● Text segment
/---

A Symbolic Victory for Cannabis and Medicinal Research

A Symbolic Victory for Cannabis and Medicinal Research

Vienna, Austria, 2020

“In reviewing a series of World Health Organization (WHO) recommendations on cannabis and its derivatives, the Commission on Narcotic Drugs (CND) zeroed-in on the decision to remove cannabis from Schedule IV of the 1961 Single Convention on Narcotic Drugs.”

https://news.un.org/en/story/2020/12/1079132

In a landmark decision, the United Nations Commision on Narcotic Drugs has finally removed cannabis from being classified as a Schedule IV substance. The vote boiled down to 27 nations for and 25 nations against. The country of Ukraine abstained from voting, while Russia was the biggest adversary to the ruling. The other significant decision made was to not schedule THC as a controlled substance.

What is a schedule IV substance you may ask? According to the European Monitoring Centre for Drugs and Drug Addiction, they are “the most dangerous substances…which are particularly harmful and of extremely limited medical or therapeutic value.” As far as degree of control, they are “very strict, leading to a complete ban on the production, manufacture, export and import of, trade in, possession or use.” This was a classification that cannabis shared with heroin. Cannabis and cannabis resin will now only be labeled as a Schedule I drug.

\---

● Required actions
[a] From the article on the UN cannabis vote, list every drug or drug substance it names.
[b] According to the article on the UN cannabis vote, how many nations voted for and against removing cannabis from Schedule IV?
[c] Carry the article on the UN cannabis vote forward from its last sentence.

● Dataset extract
/---

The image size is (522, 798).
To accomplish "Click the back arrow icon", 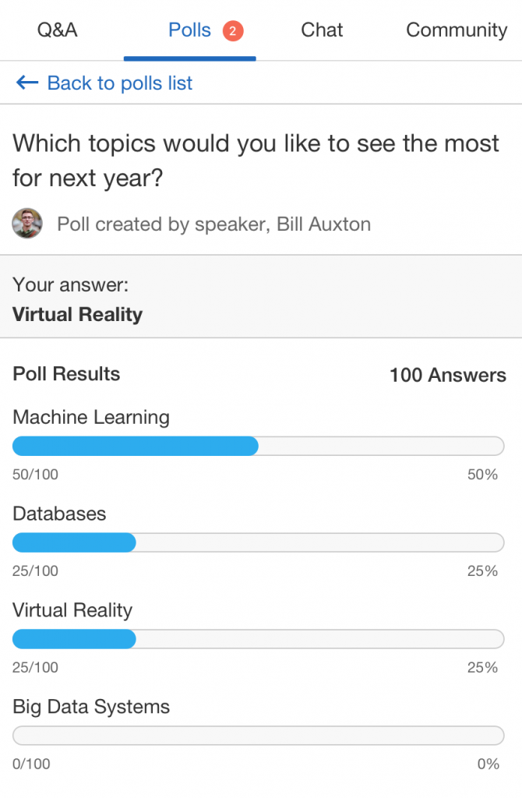I will coord(26,83).
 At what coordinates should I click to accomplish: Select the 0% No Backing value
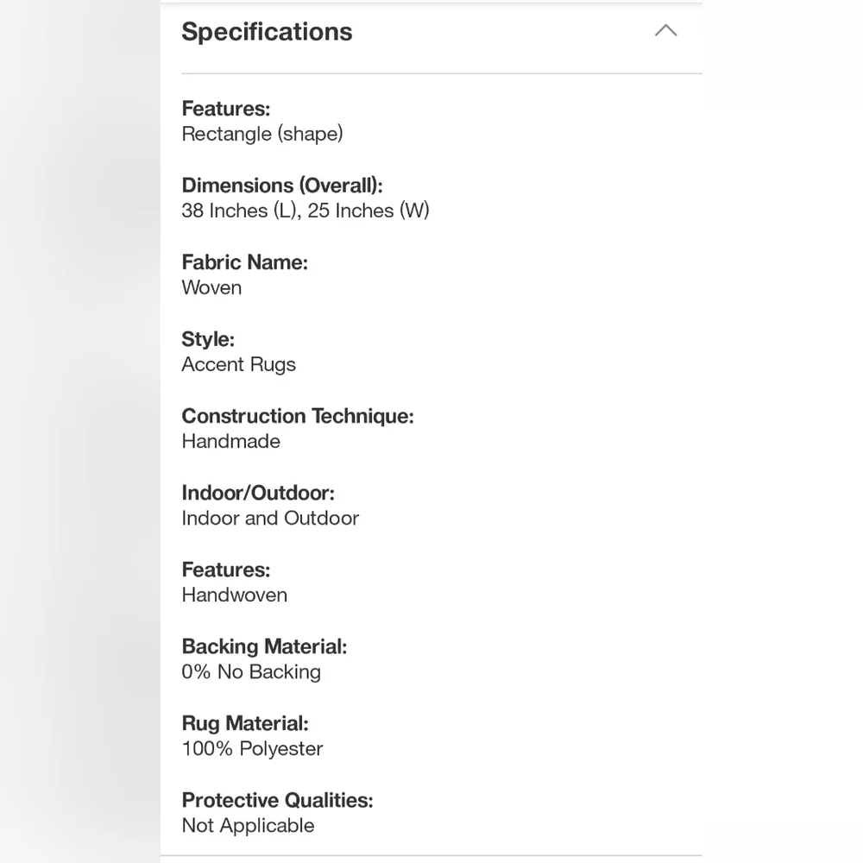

\---

● Answer list
[a] cannabis, cannabis resin, THC, heroin

[b] 27 nations voted for and 25 voted against.

[c]
(As a personal note, it is quite perplexing to see that it took 60 years for the world’s top narcotic experts to realize that cannabis is safer and has more medicinal value than the likes of heroin.)

It should be noted that individual governments can still schedule cannabis and its derivatives as they deem fit. Many countries do, however, look to the United Nations for guidance on such matters, and the decision to recognize cannabis as having medicinal and therapeutic properties is a symbolic one. Undoubtedly, the reclassification of cannabis will go a long way into spearheading further, less restrictive, international research on the drug. 

Like cannabis, kratom is also used as a natural alternative to cope with symptoms such as pain, depression, and anxiety. Hopefully, such a ruling will pave the way for the relaxing of international restrictions on Mitragyna speciosa as well. For this to happen though, more research needs to be done.